東洋経済新報社は2025年6月、ビジネスパーソン向けの新しいAIサービス「ToyoKeizai AI」の提供を開始した。このサービスは、同社が長年にわたり蓄積してきた経済・ビジネス関連のデータと記事を基に、AIが最新のニュースを分析し、ユーザー一人ひとりにパーソナライズされた情報を提供する。
サービス開始の背景と目的
東洋経済新報社の担当者は、「ビジネスパーソンは日々膨大な情報にさらされており、本当に必要な情報を効率的に得ることが難しい」と述べ、本サービスの開発背景を説明した。同社は、AI技術を活用することで、ユーザーがより迅速かつ的確に意思決定を行うためのサポートを目指す。
「ToyoKeizai AI」は、東洋経済のWebサイト上で提供され、ユーザーが関心のある業界やテーマを設定すると、AIが関連するニュースを抽出し、要約や分析を加えて表示する。また、過去の記事との関連性や市場動向なども考慮した深い洞察を提供する点が特徴だ。
具体的な機能と利用方法
本サービスの主な機能として、以下の3つが挙げられる。第一に、ユーザーの興味に基づいたニュースのパーソナライズ配信。第二に、AIによる記事の自動要約とキーポイントの抽出。第三に、過去のデータとの比較分析やトレンド予測機能だ。

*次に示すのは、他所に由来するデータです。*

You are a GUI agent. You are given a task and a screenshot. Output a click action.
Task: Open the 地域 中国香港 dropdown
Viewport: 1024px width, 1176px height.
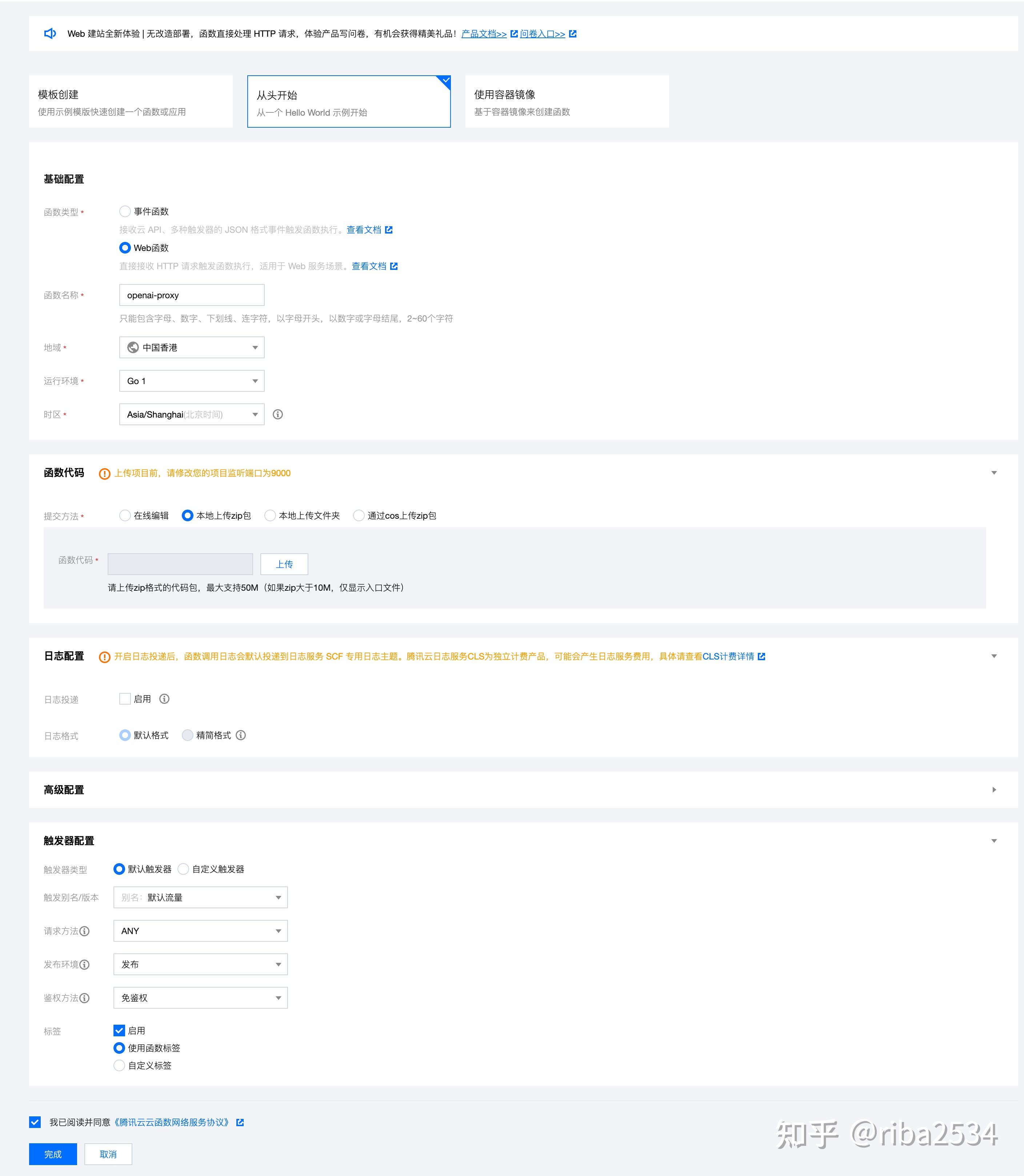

利用には東洋経済IDの登録が必要で、基本機能は無料で利用できるが、プレミアム会員向けにはより詳細な分析レポートや専門家による解説記事へのアクセスが可能となる。価格は月額980円(税別)で、初月は無料トライアルが用意されている。
今後の展望と市場への影響
東洋経済新報社は、本サービスを通じて、ビジネス情報市場における競争力を強化する狙いだ。同社の担当者は、「AI技術の進化に合わせて、今後も機能を拡充していく」と述べ、将来的には自然言語処理による音声対話機能や、企業の財務データとの連携なども検討しているという。
このサービスの開始により、既存のニュース配信サービスやAIアシスタントとの差別化が図られる。特に、東洋経済のブランド力と信頼性を背景に、ビジネスパーソンの間で高い需要が見込まれている。同社は、初年度で10万人の有料会員獲得を目標に掲げている。